Now a teenager, almost every word was a struggle for Brian, but more distressing were the secondary movements I had just seen. He was doing well in school but had always refused to talk about his stammer. His mum said, heartbreakingly, that it was like his stammer didn’t exist if nobody mentioned it, so nobody did. As she shared all this with me, Brian sat silently, his eyes focused on the nursery rhymes poster on the wall. Occasionally he’d glance in my direction, looking for a reaction. I tried desperately not to give the wrong one.


The only other response I saw from Brian during that first session was a halfhearted nod, confirming that he would come back the following week.

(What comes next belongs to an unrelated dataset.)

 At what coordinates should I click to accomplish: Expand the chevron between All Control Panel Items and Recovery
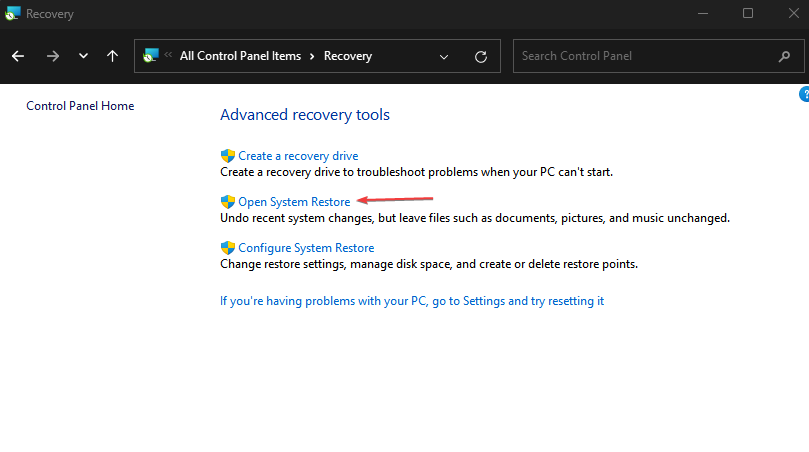(x=312, y=56)
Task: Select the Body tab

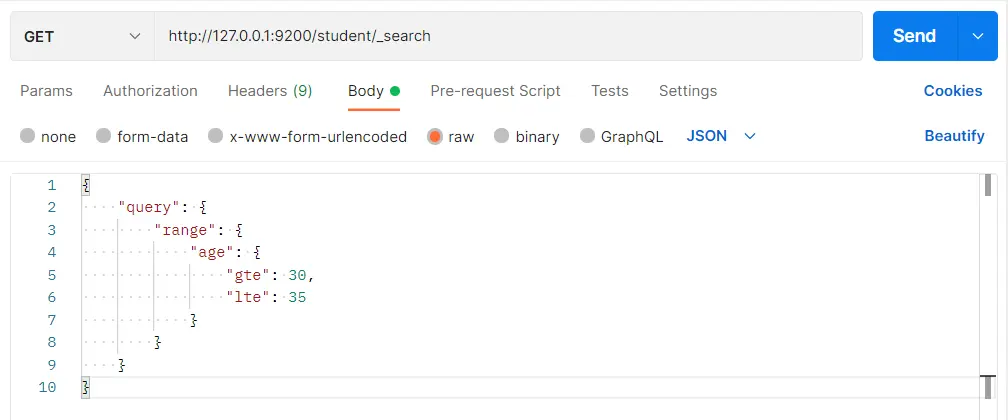Action: click(366, 91)
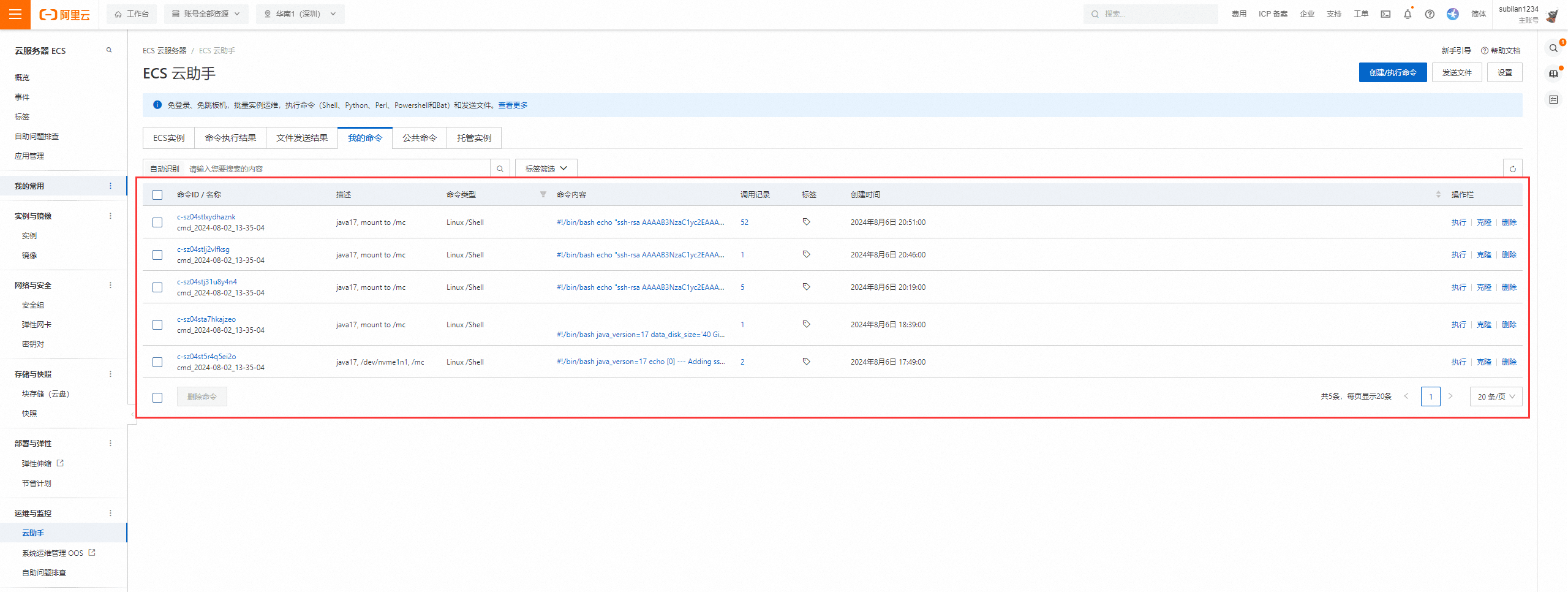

I felt intrigued and daunted at the same time. What had brought Brian to this point and what was the best way to help him?


He came back to see me many times over the next few years, and gradually the wall of silence around his speaking difficulties began to crumble. A large part of therapy sessions for teenagers who stammer is to be more open about the fact that the stammer exists, and this was the most difficult part for Brian and his family. We did some work on his breathing and technique, but by far the biggest challenge was enabling Brian to accept his stammer.


Having worked in the NHS for more than 20 years, I know there are some moments that stay with you long after they happen, moments you remember to remind yourself of why you do what you do. One such moment was the day Brian came for his session, now aged almost 16, smiling and clearly itching to tell me something. His mum was with him, unusually. He told me (with a stammer, but no secondary movements) that he had spoken in front of his year group and teachers about his stammer, as part of his GCSE English oral examination.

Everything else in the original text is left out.